EnerGeo acknowledges the consideration of cumulative impacts as an important component of environmental assessment and environmental decision-making. Environmental systems are influenced by multiple natural and anthropogenic factors that vary across space and time. Understanding how a proposed activity may contribute to broader environmental change requires consideration of other past, present, and reasonably foreseeable activities that may affect the same environmental receptors.

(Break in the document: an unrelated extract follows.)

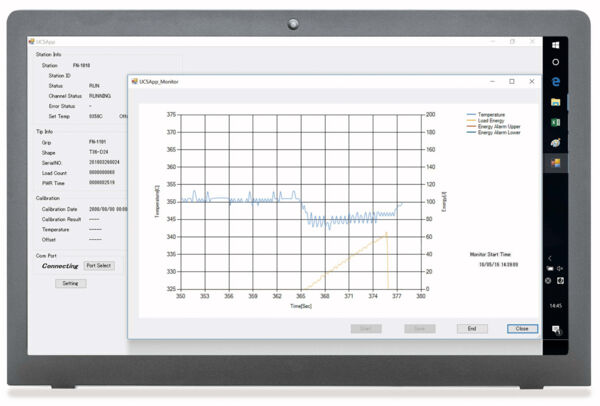Click the Energy Alarm Upper legend entry

click(499, 127)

Cumulative impact assessment is intended to evaluate whether the effects of a proposed activity, when considered together with other relevant activities and environmental influences, may result in meaningful impacts on environmental receptors. Effective cumulative impact assessment should be based on plausible impact pathways, the best available scientific information, and a clear understanding of the mechanisms through which effects may interact. Assessments should consider the nature, magnitude, duration, frequency, and geographic extent of effects, as well as the degree to which effects overlap in space and time.

The existence of multiple activities or stressors within a region does not, by itself, demonstrate the presence of significant cumulative impacts. Rather, cumulative effects should be based on whether combined effects are likely to result in measurable changes to the affected receptor. Assessment should distinguish between exposure, response, and impact, and should appropriately characterize uncertainty using the best available scientific information.

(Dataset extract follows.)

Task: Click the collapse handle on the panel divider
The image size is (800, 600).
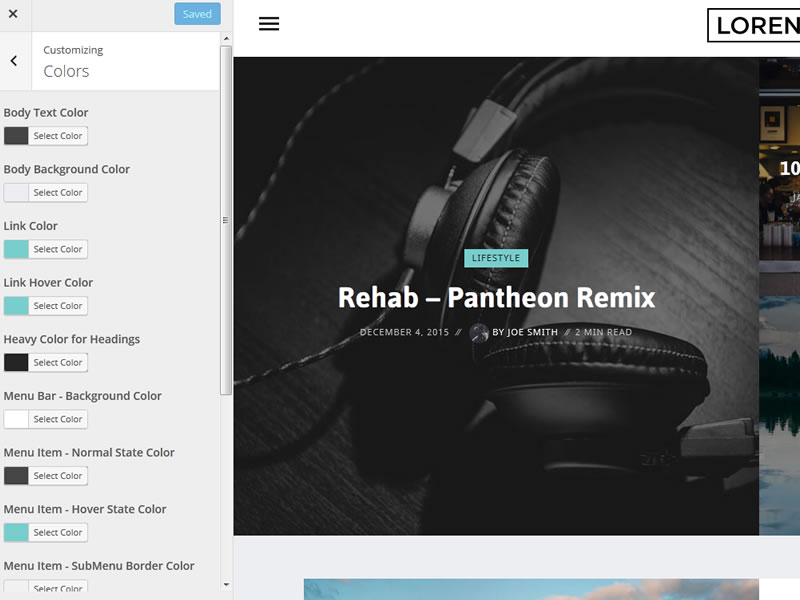Action: (x=225, y=220)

As a transient and mobile activity, seismic surveying generally has limited cumulative impacts at a specific location. Survey operations move through the environment rather than remaining in one place, resulting in exposures that are typically temporary and localized. The mobility of both the survey source and environmental receptors (e.g., marine mammal) further reduces the extent to which exposures overlap and accumulate over time. Current metrics to assess cumulative exposure are limited in their applicability to transient activities. Modeling frameworks, including the Population Consequences of Disturbance (PCoD) and Population Consequences of Acoustic Disturbance (PCAD), attempt to examine the potential impact of both individual and cumulative activities, requiring extensive input data to understand the range of stressors, their interaction, and accumulation.

EnerGeo supports cumulative impact assessments that are scientifically robust, transparent, proportionate to the scale and nature of the proposed activity, and focused on evaluating meaningful environmental outcomes. A science-based, receptor-focused approach helps ensure that cumulative impact assessments provide useful information for environmental decision-making while maintaining transparency, consistency, and scientific credibility.